Chain Rattling on Garage Door Opener
Chain rattle on garage door openers is why most homeowners always request a belt drive opener. This was more common in the past when AC motors had more vibration. Newer garage door openers with DC motors can be dead quiet using chains to drive the motor because the soft start and stop is so smooth.
A chain can rattle against the metal drive rail if it’s too loose or even if it’s too tight. When the chain is too loose, it has a tendency to slap against the rail, while a chain that is too tight can build up a type of harmonic vibration of sorts. We have found this to be an issue with some Linear LDCO800 openers we have installed in the past.

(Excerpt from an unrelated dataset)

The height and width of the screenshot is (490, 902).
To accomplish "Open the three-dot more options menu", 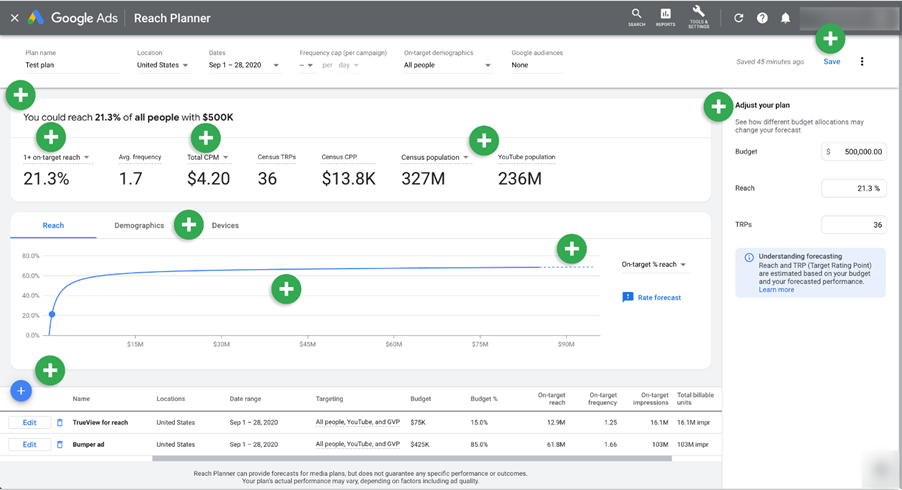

Genie garage door openers have been known to use box rails over the years on old and newer style openers. These box rails have a tendency to be louder when paired with a metal chain that is riding inside the rail. If you hear some noise on your Genie opener with a box rail, you may need to tighten the chain due to stretch.
Grinding Noise Coming From the Opener Motor
If your chain drive garage door opener is making a grinding noise or the chain has come completely off, you most likely have a stripped or broken top drive sprocket. This is common on most chain drive openers around the ten-year mark, and it’s just part of the regular wear and tear maintenance required when owning a home.
Belt Drive Opener is Squeaking
If you have a belt drive garage door opener that is squeaking or making unusual noises, grab a stepladder and inspect the drive belt. You most likely have a drive belt that is missing cogs (teeth) on the inside or the rubber may be completely gone, exposing the steel reinforcement. When this happens, the travel on your opener is usually out of adjustment, causing the door to go down too far or up too high when operated.
Beeping Noise Coming From the Opener
If your garage door opener is beeping, you most likely have an opener equipped with a battery backup. When a backup battery needs to be replaced, the opener will beep every so many seconds, alerting you that it’s time to replace the battery.
Most newer models feature a small door on the side of the motor, making it relatively simple to disconnect a couple of wires and install a new battery. If you would rather not replace the battery, you could always disconnect the wires to make the beeping go away and use the opener like you normally would. Please keep in mind that battery backups are now required in all homes in California, so you are required to replace them once they go out.
Some Homes are Louder
We have installed the same model of LiftMaster garage door opener on two different homes with two different outcomes when it comes to noise level. Both openers had the same amount of punched angle hanging from the ceiling. We have come to the conclusion that some homes are just louder due to how the ceiling joists are constructed.
Hopefully, the tips in this article will help you fix your noisy garage door. Being able to spot a simple issue could save you hundreds of dollars in service call fees and labor. If not, then it might be time to call a professional. A trained eye knows exactly what to look for when garage door noise starts to get out of control.